52 kilos de gras
T'es comme ça, toi. Tu te vautres dans l'échec, tout le temps. Tu ruines ton corps, tu ruines ta vie, tu ruines tout. Au moins, t'es radicale, comme fille. T'as un programme bien défini : rater tes études, rater ta vie, exploser à force d'être une grosse merde. C'est beau comme l'apocalypse.
Tu crées une belle cohérence entre ton échec scolaire et ton échec physique. Tu te vautres dans ta médiocrité jusqu'au bout. Tu essaies de te rassurer et de penser au meilleur de toi-même : t'as déjà réussi, après tout. Et puis t'es pas si mauvaise et puis t'es pas si grosse et puis t'es pas si dégénérée. Alors tu ne fais rien, tu bouffes, tu roules dans ton gras jusqu'à t'étouffer mais tout va bien : t'es pas si... médiocre.
Puis la réalité te rattrape vers une heure du matin, après beaucoup de musique et beaucoup d'eau, tu te lèves, tu vas gerber et comme t'as attendu trop longtemps, c'est trop acide, ça te fait tellement mal que tu t'étouffes. Tu te relèves, tu vas voir ta sale gueule bouffie dans le miroir, tu croises tes yeux injectés de sang et tu te dis "Il va falloir trouver une punition".
C'est quand même drôlement minable de devoir te punir comme un enfant alors que tu sais qu'à chaque fois que tu essaies de faire la révolution pour accepter ton corps, ça ne marche pas, tu deviens juste une vieille limace grasse et fainéante qui ne vaut rien. Tu ne devrais même pas te poser la question ou essayer quoi que ce soit d'autre que de t'imposer une vie de rigueur, cette vie d'avant, cette vie parfaite de quand t'étais assez mince et folle pour réussir.
Cette ivresse te manque.

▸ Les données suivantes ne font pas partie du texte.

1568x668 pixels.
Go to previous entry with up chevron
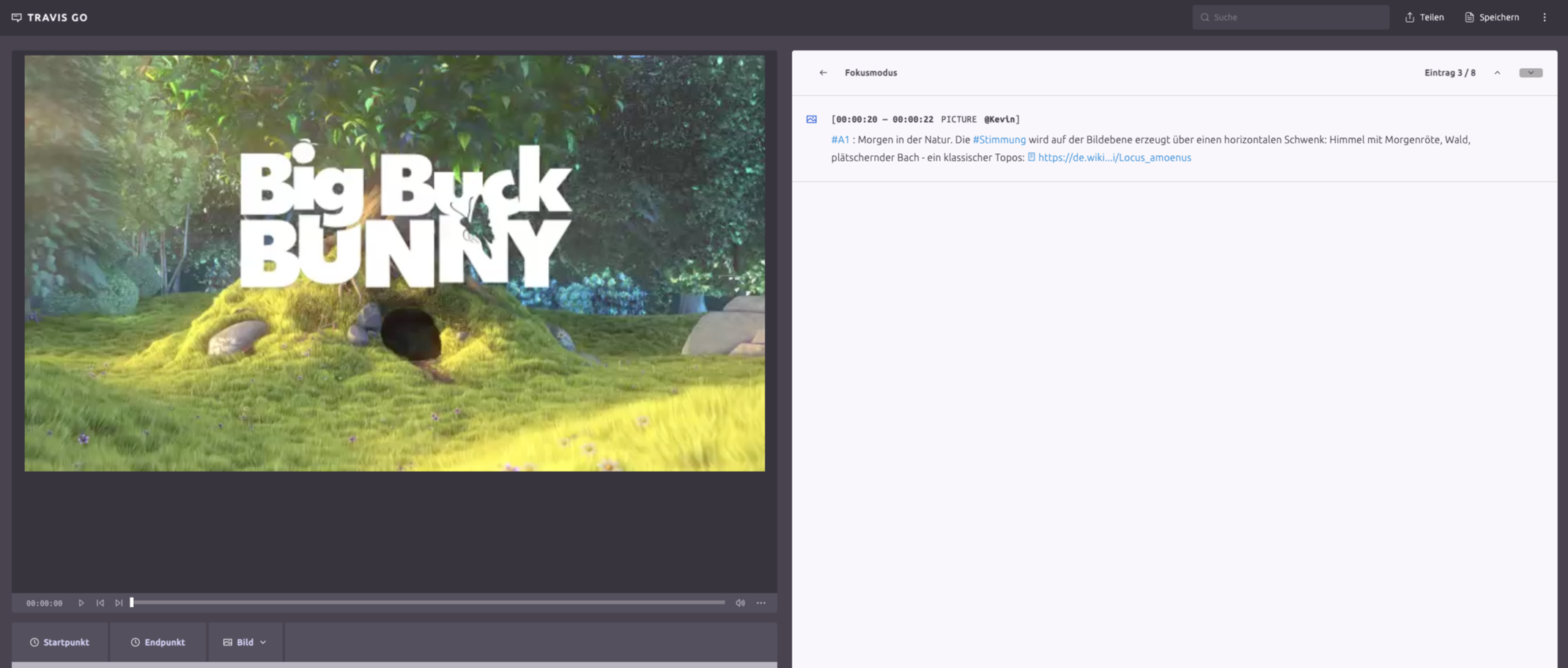pos(1497,73)
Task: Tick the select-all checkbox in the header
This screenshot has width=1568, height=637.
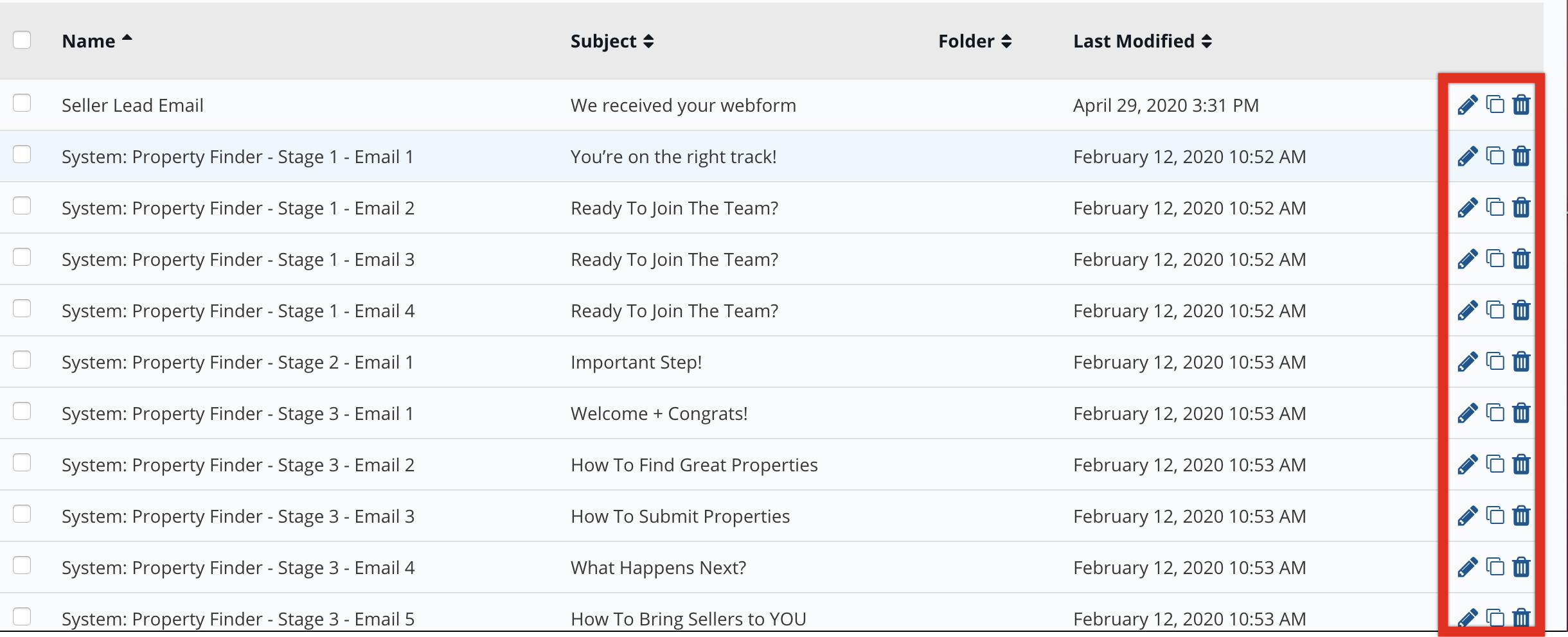Action: [22, 40]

Alors tu te balances une punition : plus jamais de pesée le matin, à jeûn. Ta pesée, c'est tous les soirs maintenant. Après manger. Jusqu'à ce que tu maigrisses vraiment, jusqu'à ce que tu arrêtes de manger toute la journée comme si t'allais mourir de pas enfoncer des trucs gras et sucrés dans ton estomac. Maintenant, tu vas devoir assumer, tous les soirs, avant d'aller te coucher, ce poids qui te fait honte, ce poids qui est inacceptable, ce poids qui symbolise tous tes échecs et ton cruel manque de sang froid, ton cruel manque de contrôle.
Mais qu'est-ce que tu croyais ? Tu croyais vraiment qu'en te regardant longuement dans le miroir et qu'en essayant de t'aimer quelque chose allait changer ? Tu ne peux pas aimer ce corps-là, tu ne peux pas aimer un corps qui en dit autant sur ta médiocrité. T'es médiocre, t'es pathétique, tu te fais honte.
Tu ne peux plus vivre avec toi-même. Tu n'as plus qu'à réussir ou mourir, parce que tout cela ne changera pas.